● **PAGE TEXT**
Effect of ethanol conservation treatment on leaf cross sections analyzed by light microscopy (LM). Cross section showing general view of dehydrated cells of J. curcas leaves observed by LM. (A) Control. (B) 1 h in ethanol. (C) After 30 days in ethanol. Abbreviations are as follows: adaxial epidermis (ade), palisade parenchyma (pp), vascular bundle (vb), spongy parenchyma (sp), and abaxial epidermis (abe). *intercellular space. Bar: LM - 50 μm.

Figure 3
figure 3

Microscopic analysis of leaf samples conserved in ethanol compared with fresh leaf controls. Cross section of J. curcas leaves observed by light (LM) and transmission electron (TEM) microscopy. (A) Control (LM). (B) Control (TEM). (C) 1 h in ethanol (LM). (D) 1 h in ethanol (TEM). (E) After 30 days in ethanol (LM). (F) After 30 days in ethanol (TEM). Abbreviations are as follows: adaxial epidermis (ade), palisade parenchyma (pp), vascular bundle (vb), spongy parenchyma (sp), abaxial epidermis (abe), nucleus (n), nucleolus (nu), chloroplast (c), and vacuole (v). Arrows: genomic DNA; Bar: LM - 50 μm; TEM - 2 μm.

● **DATASET ENTRIES**
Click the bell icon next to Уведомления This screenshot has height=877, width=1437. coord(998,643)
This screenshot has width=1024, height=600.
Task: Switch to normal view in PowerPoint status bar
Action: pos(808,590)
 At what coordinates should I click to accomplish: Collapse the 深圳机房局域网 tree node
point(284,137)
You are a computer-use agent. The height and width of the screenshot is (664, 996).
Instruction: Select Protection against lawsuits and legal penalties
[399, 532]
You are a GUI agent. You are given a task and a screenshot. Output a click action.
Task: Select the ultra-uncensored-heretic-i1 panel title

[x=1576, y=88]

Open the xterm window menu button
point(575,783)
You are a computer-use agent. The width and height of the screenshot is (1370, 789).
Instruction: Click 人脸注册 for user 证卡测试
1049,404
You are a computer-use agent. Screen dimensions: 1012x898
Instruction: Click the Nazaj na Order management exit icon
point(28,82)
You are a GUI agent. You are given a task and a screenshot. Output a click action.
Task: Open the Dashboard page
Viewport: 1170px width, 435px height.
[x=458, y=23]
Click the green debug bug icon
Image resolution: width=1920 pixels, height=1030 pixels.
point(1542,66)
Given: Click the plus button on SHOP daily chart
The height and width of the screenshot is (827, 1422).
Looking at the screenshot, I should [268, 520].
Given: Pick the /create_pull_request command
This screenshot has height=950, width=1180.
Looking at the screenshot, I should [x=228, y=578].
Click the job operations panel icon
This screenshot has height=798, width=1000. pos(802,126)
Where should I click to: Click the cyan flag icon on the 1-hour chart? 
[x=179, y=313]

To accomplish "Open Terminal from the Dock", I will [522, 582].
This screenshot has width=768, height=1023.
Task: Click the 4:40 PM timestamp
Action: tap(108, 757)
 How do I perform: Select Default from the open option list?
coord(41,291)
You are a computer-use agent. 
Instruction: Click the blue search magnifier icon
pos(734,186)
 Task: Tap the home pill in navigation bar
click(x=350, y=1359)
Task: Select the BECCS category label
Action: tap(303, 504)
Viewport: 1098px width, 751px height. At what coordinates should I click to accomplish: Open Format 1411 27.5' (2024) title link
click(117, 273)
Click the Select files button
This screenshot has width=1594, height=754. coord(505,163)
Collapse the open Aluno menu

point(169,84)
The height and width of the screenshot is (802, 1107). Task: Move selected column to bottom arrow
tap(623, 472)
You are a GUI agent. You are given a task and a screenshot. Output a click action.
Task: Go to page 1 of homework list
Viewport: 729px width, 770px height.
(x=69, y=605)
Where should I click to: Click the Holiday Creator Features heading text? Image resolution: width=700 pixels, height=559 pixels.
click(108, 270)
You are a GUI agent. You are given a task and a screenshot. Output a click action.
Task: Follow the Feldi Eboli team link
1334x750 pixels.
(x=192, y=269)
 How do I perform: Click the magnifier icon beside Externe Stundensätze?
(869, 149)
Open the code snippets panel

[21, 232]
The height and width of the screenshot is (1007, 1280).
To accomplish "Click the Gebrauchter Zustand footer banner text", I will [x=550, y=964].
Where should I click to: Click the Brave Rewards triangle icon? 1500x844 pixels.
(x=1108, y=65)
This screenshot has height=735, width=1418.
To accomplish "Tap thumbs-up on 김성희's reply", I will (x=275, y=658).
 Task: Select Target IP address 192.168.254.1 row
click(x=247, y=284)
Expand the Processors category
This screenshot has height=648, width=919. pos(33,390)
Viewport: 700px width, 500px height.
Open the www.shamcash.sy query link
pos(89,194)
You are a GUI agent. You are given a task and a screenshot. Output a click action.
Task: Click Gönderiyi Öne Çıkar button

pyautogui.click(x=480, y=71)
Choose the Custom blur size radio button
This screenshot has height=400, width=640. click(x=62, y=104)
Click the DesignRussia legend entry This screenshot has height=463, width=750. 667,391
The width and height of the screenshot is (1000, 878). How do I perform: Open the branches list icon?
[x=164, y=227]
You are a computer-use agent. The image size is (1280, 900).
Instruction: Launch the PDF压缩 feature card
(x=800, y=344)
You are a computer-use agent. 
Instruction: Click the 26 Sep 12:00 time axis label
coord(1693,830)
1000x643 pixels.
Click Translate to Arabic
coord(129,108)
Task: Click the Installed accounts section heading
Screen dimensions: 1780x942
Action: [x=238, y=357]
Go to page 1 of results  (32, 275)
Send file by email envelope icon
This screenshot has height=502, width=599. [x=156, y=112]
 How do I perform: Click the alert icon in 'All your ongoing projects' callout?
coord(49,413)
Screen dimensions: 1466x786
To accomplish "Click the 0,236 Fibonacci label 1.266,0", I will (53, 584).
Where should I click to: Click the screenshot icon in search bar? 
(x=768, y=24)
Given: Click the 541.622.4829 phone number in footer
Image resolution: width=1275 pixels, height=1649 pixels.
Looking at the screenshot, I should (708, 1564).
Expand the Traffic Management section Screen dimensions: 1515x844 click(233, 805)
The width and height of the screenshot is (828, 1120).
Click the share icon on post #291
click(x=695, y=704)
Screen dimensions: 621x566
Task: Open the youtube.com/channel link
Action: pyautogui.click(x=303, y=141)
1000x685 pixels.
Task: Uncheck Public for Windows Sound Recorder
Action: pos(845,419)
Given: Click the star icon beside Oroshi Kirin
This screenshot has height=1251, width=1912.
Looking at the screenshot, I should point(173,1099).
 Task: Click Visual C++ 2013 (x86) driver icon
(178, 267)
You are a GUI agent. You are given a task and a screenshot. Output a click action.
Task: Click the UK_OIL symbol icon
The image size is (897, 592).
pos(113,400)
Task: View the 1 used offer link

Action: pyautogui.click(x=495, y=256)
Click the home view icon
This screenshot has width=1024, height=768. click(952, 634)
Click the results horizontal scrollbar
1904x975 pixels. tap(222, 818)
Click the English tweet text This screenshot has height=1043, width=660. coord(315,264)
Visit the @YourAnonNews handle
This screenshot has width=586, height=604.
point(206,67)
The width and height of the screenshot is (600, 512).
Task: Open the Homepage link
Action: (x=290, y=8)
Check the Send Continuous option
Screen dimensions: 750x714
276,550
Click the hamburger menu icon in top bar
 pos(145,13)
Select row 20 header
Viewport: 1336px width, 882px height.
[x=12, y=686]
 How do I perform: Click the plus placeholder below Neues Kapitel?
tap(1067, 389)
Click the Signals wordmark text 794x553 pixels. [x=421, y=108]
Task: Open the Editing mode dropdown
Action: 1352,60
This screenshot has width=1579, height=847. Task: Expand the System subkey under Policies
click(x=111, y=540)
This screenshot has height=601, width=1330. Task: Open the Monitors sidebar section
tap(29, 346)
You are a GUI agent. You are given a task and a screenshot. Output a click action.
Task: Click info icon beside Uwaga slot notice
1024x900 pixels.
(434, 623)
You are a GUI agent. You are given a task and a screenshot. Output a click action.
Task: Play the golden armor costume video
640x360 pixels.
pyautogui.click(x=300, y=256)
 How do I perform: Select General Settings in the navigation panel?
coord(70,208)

● **ACTIVITY**
For each statement below, say whether it agrees with the leaf microscopy captions above. Answer yes or no and quote the deciding words from the captions.
(a) In Figure 3, panel (F) shows leaves after 30 days in ethanol viewed by transmission electron microscopy.
(b) The scale bar for the transmission electron microscopy images is 50 μm.
(c) In Figure 3, the arrows point to chloroplasts.

● **OUTPUT FOR THIS EXERCISE**
(a) Yes: "(F) After 30 days in ethanol (TEM)."
(b) No: "TEM - 2 μm"
(c) No: "Arrows: genomic DNA"